CampⅦ

1920s Mt.Everest Expedition

1924.06.09

 マロリーとサンディがキャンプに戻っている気配がない。

 帰らぬ二人の捜索のため、オデルがキャンプⅤへ登る。

 

【朝】

 キャンプⅣのオデルとハザードは夜明けと共に起床し、サンディの双眼鏡で頂上付近を探した。しかし未だにマロリーとサンディの姿が見えない。誰も気づかないうちに二人がキャンプⅥへ戻っていたのならば良いが、それより高いところでテントもなく夜を明かせた可能性は無きに等しかった。1924年6月8日は全体的によく晴れて風が弱く新雪も少ない登山日和だったが、ひどく寒かったのだ。

 オデルとハザードはいくつかの合図を決め、夜なら懐中電灯の点滅、昼なら雪上に敷いた寝袋の置き方で信号を送ることにした。

 

【午前中~日没まで】

 ノートンはキャンプⅢの中心に望遠鏡を据え、陽が出ているあいだはずっと隊員が交替で山の上を見張っていた。

 時々ノエルたち隊員は望遠鏡を覗くポーターたちに声を掛け、「クッチ・デクタ?(何か見えるか?)」と尋ねたが、毎回彼らは首を振って「クッチ・ナヒン、サヒブ(全く何も見えません)」と答えた。

 

【11時】

 キャンプⅢのノートンが、キャンプⅣに待機しているオデルへ宛てて「君から合図がないのは惨事を意味するのではないか」という短信を送る。

 ノートンはオデルに、キャンプⅥへ続く北東稜の監視をその日中ずっと続け、陽が暮れてから2時間は見張りも置くように指示した。また、その日のうちにキャンプⅣへ戻る能力が十分にある場合は除いて、誰もマロリーとサンディを救助しに登らないよう念押しした。

 オデルの支援任務は翌6月10日の16時までということになった。これは主に彼の為に明確な期限を設けるためであり、英国人だろうがチベット人だろうが、救えないものを救うというごくごく僅かな可能性に賭けてこれ以上一人でも命を危険に晒すわけにいかないという指針を定めなければならないためでもあった。

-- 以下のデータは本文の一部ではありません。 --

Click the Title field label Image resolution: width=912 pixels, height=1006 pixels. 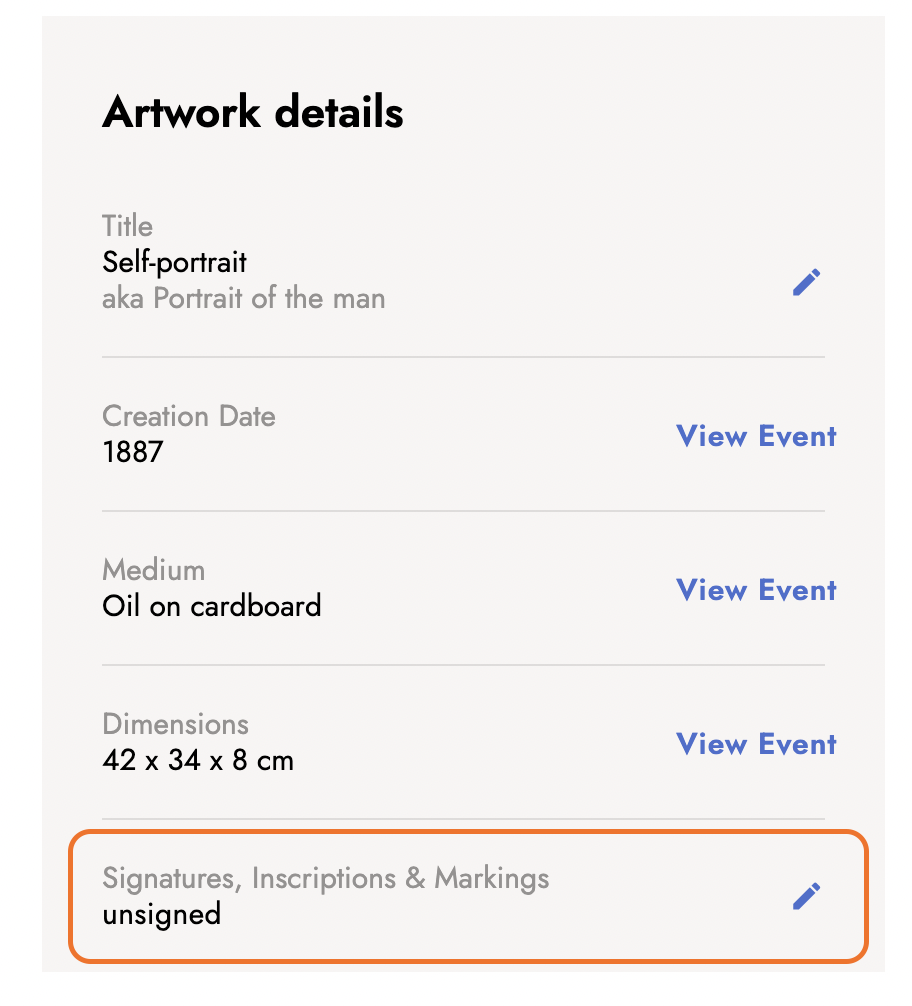(127, 226)
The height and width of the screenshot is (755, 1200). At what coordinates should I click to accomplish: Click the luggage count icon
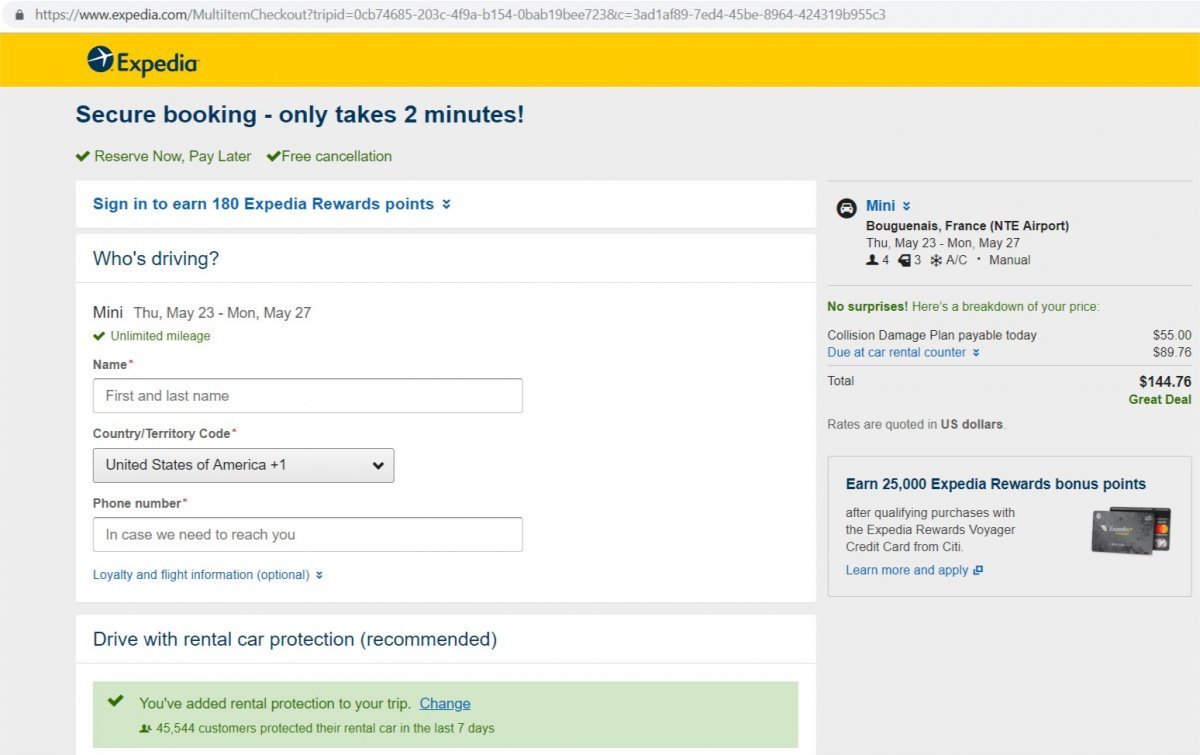(x=904, y=260)
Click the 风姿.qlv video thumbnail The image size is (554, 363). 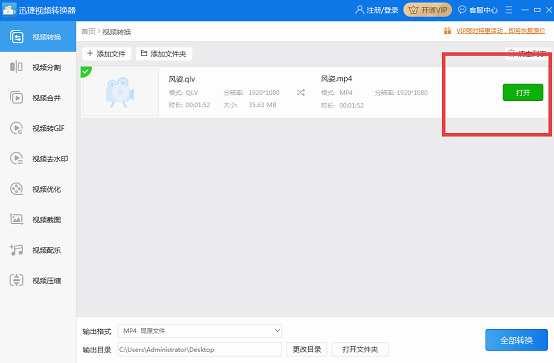pyautogui.click(x=120, y=92)
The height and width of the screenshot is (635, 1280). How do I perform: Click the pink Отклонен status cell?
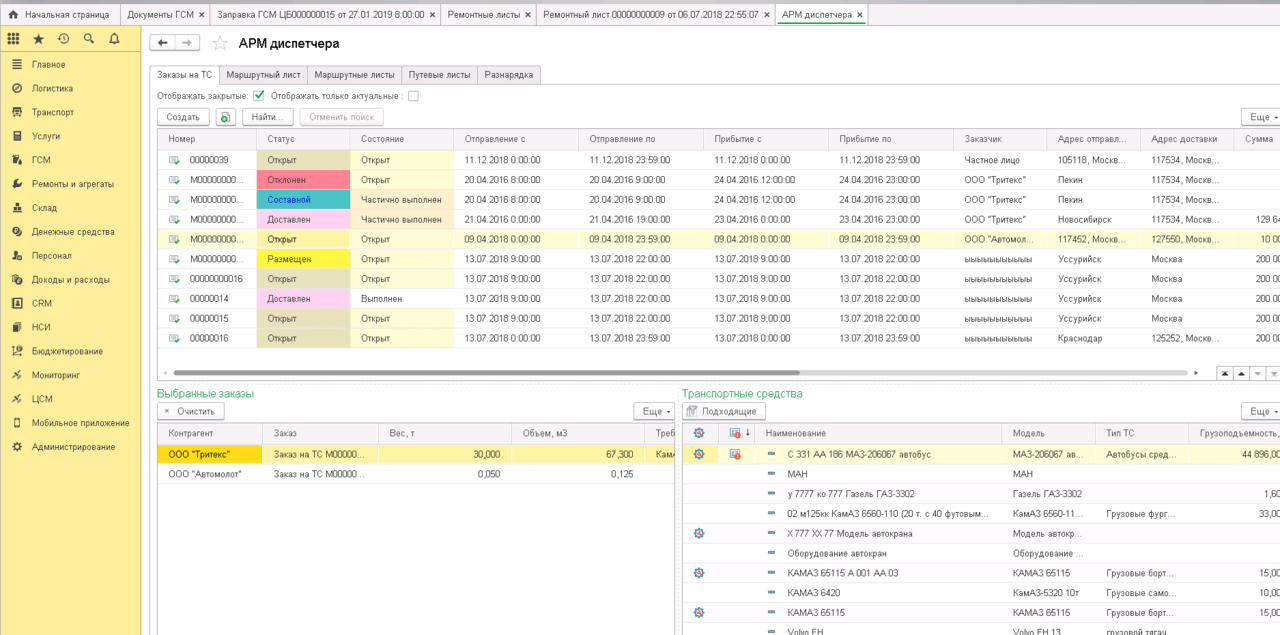(304, 180)
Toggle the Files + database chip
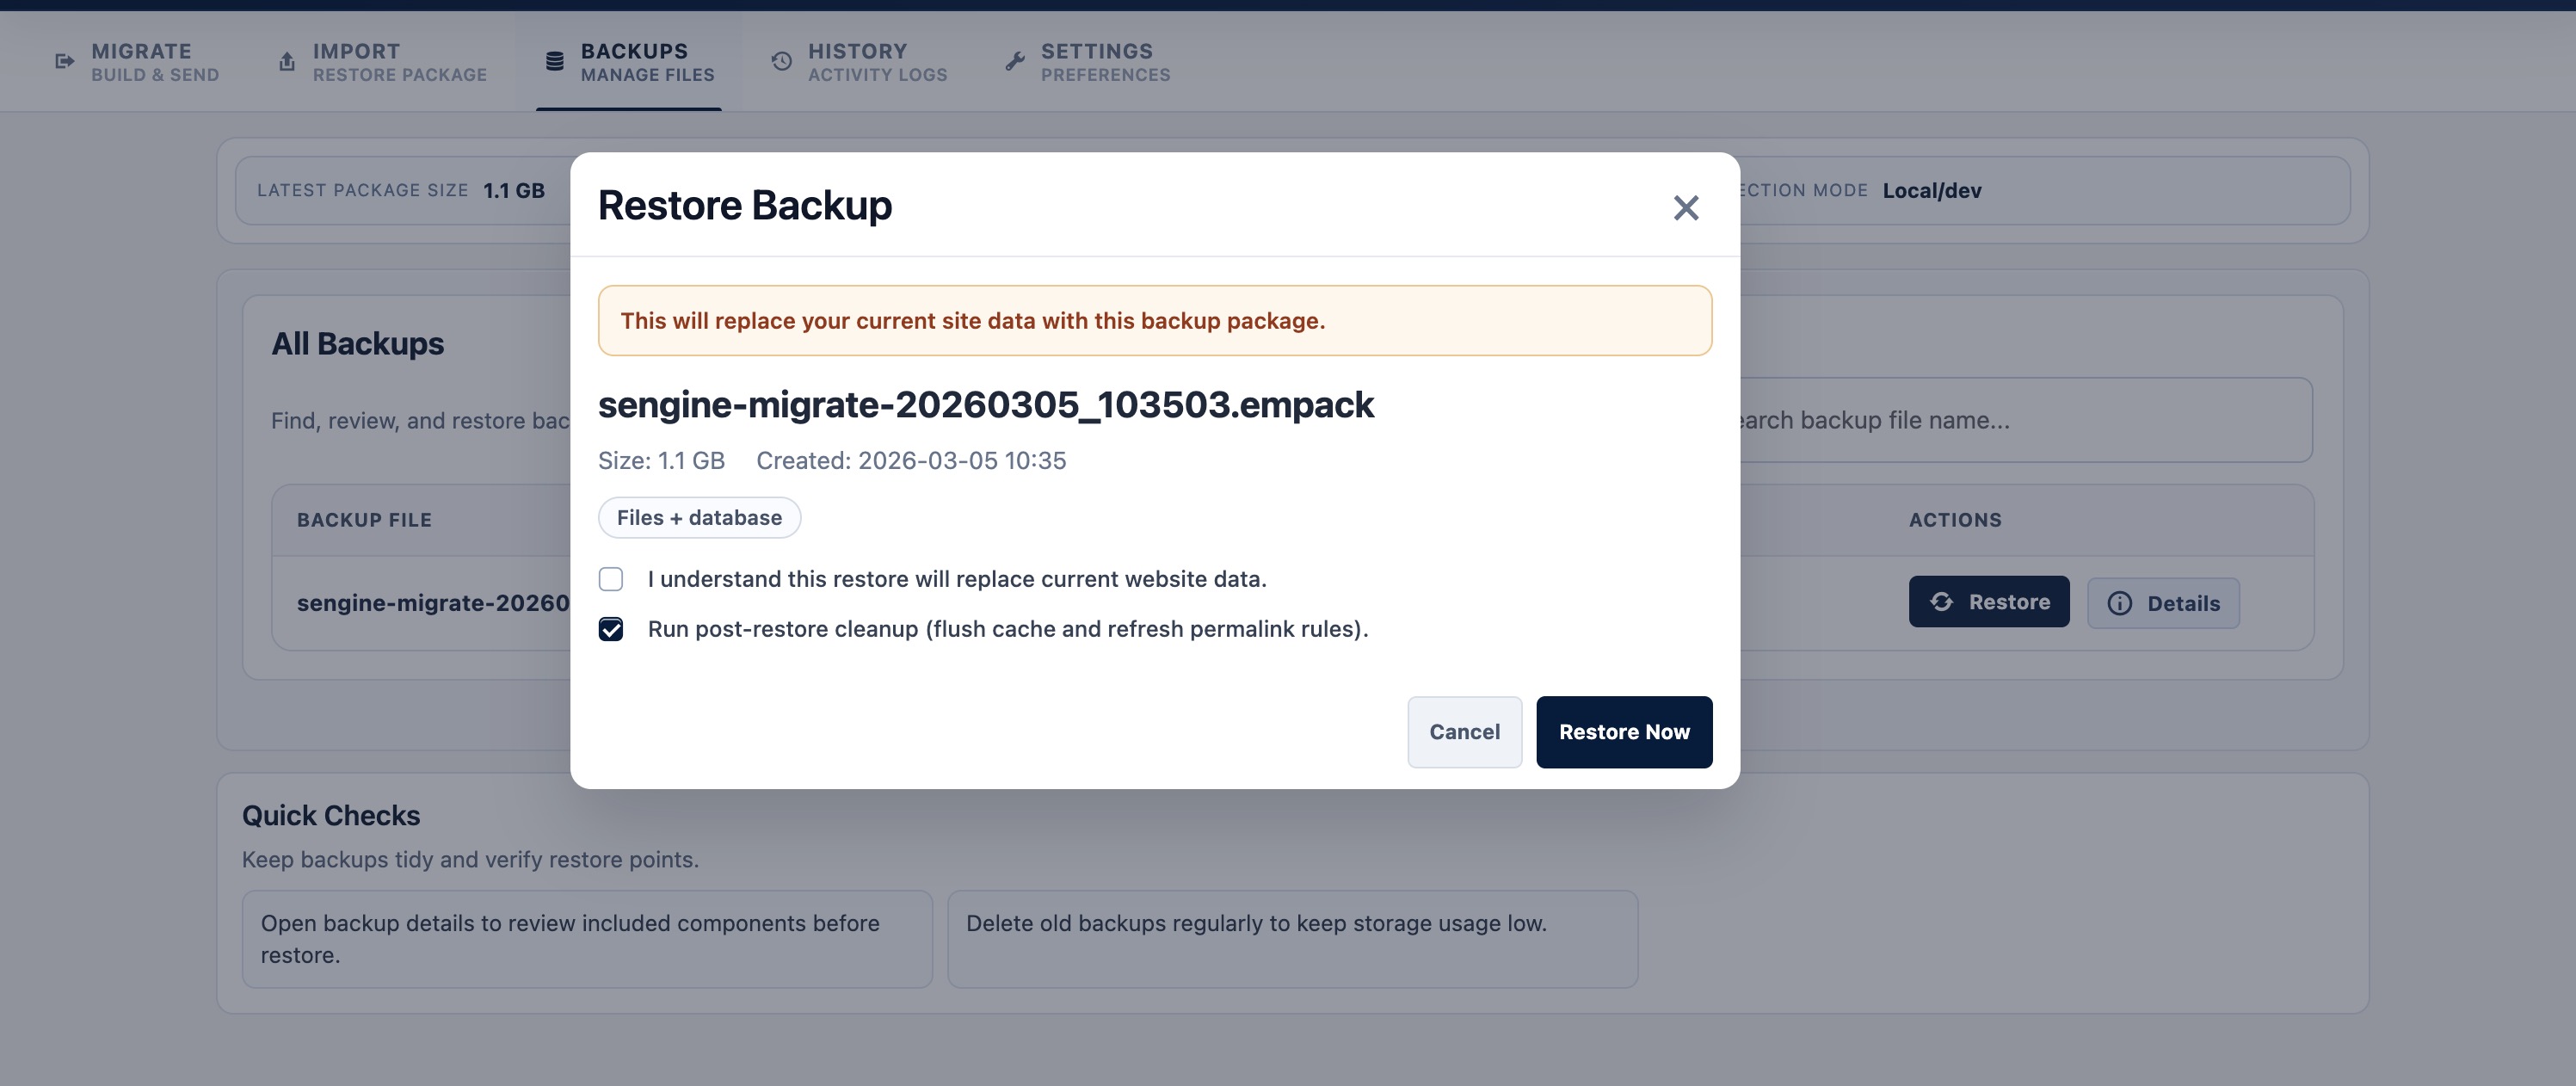 (698, 517)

 ノートンはオデルに捜索のためできることをするよう、(彼の難しい立場を慮りながら)指示したが、山へ更に人を送ることを嫌がっていた。モンスーン到来の兆候が出ていたので尚のことである。

 

 

【12時10分】

 ノートンからの指示を待たず、オデルと二人のポーター(ニマ・トゥンドゥップとミンマ)がキャンプⅤへ出発。

 

【15時25分】

 オデルとポーター二名がキャンプⅤへ到着。非常にハイペースな登攀と言える。

 キャンプⅤは、オデルが最後に見た時と全く変わっていなかった。マロリーもサンディも、ここへ戻ってきていないのだ。

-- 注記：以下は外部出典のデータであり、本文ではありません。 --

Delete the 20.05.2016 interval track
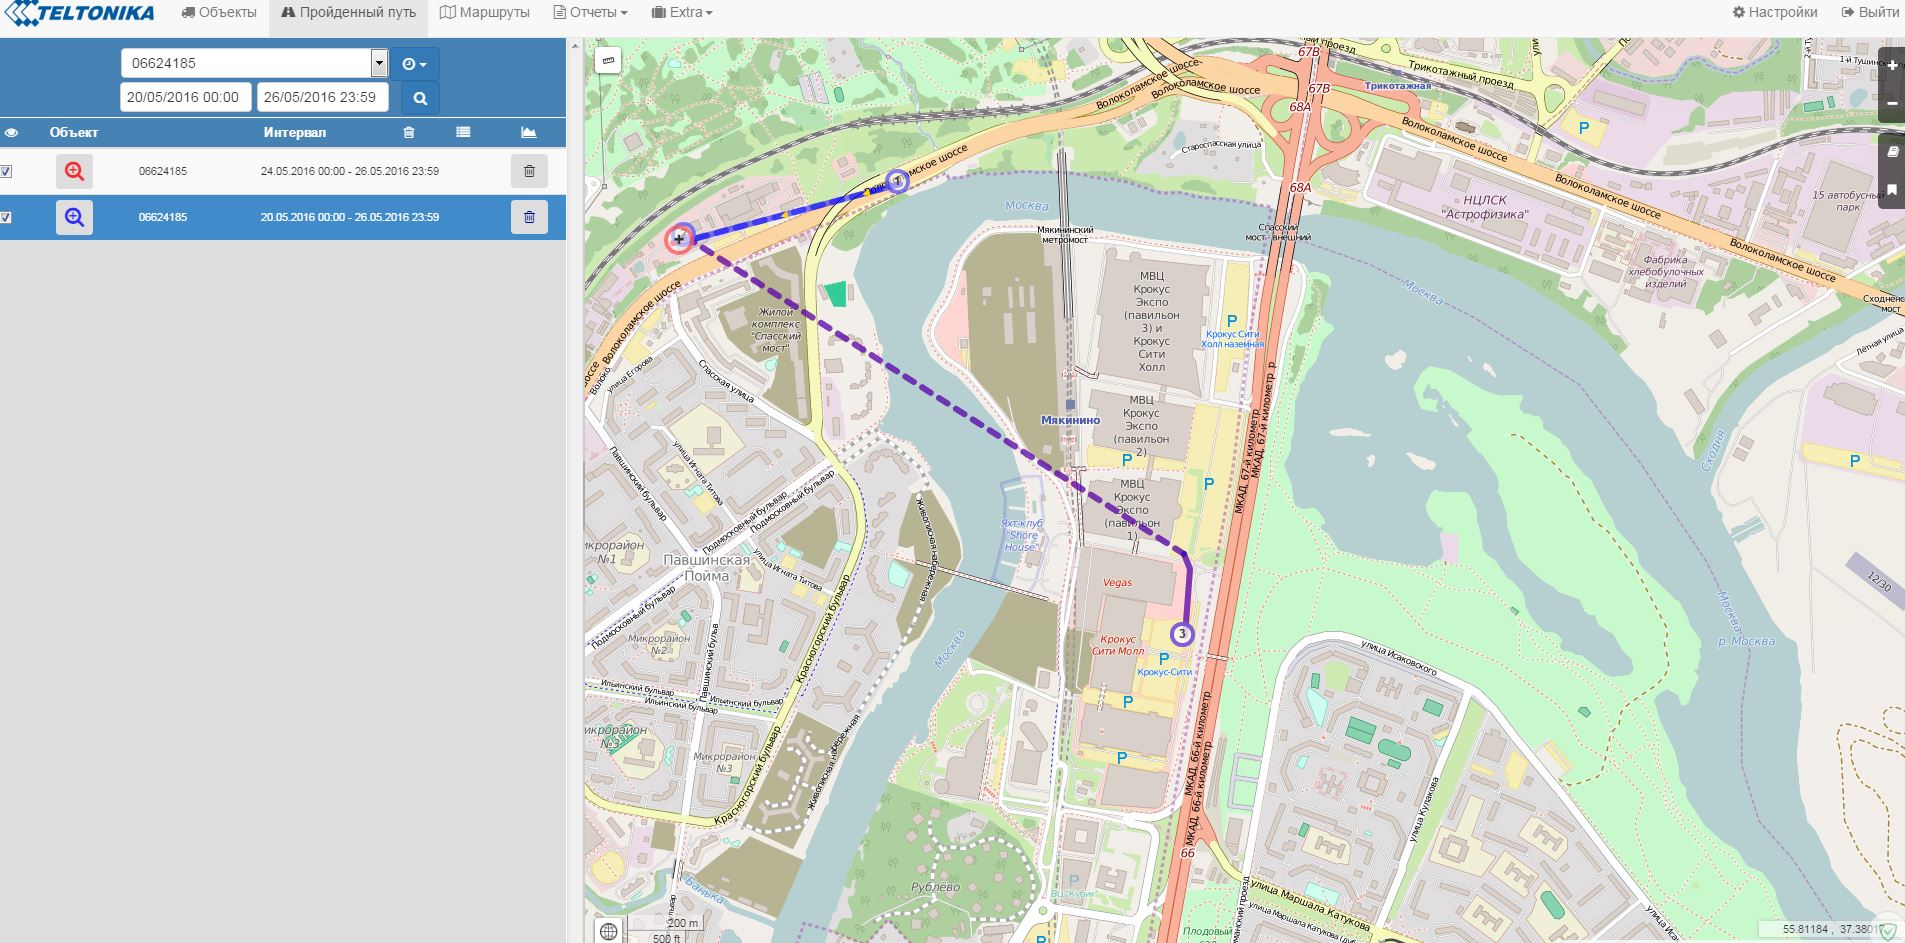This screenshot has height=943, width=1905. tap(529, 217)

 翌朝に全てが懸かっていた。残る望みは二人が今日もキャンプⅥに滞在していることだったが、9日中ずっとキャンプⅥからは何の合図もなく、人がいる気配もない。見通しは絶望的だった。

 

【午後】

 シャビアがシェルパの一団を連れてキャンプⅡからⅢへ上がってきた。キャンプをたたみ、山からの撤退を始めるためだった。

 

【夜】

 キャンプⅤは猛烈な寒さと強風に見舞われた。オデルはテントの中でありったけの服を着て寝袋2つにくるまっていたが、それでも寒さに震え続けて一睡も出来なかった。どこかでマロリーとサンディがこの風寒に晒されていることを考えるとぞっとした。

 ヒングストンは日記にキャンプⅢの張り詰めた様子、「実に不安な一日」のことを綴った。どんなに遅くても二人は今朝キャンプⅣに下りているはずだが全く姿が見えず、オデルが苦労したことからも分かるように、山は雲に覆われ厳しい風が吹いている。何を取っても死者が出たことを示唆しており、ヒングストンもノートンも遠征が悲惨な終わり方を迎えることを認めていた。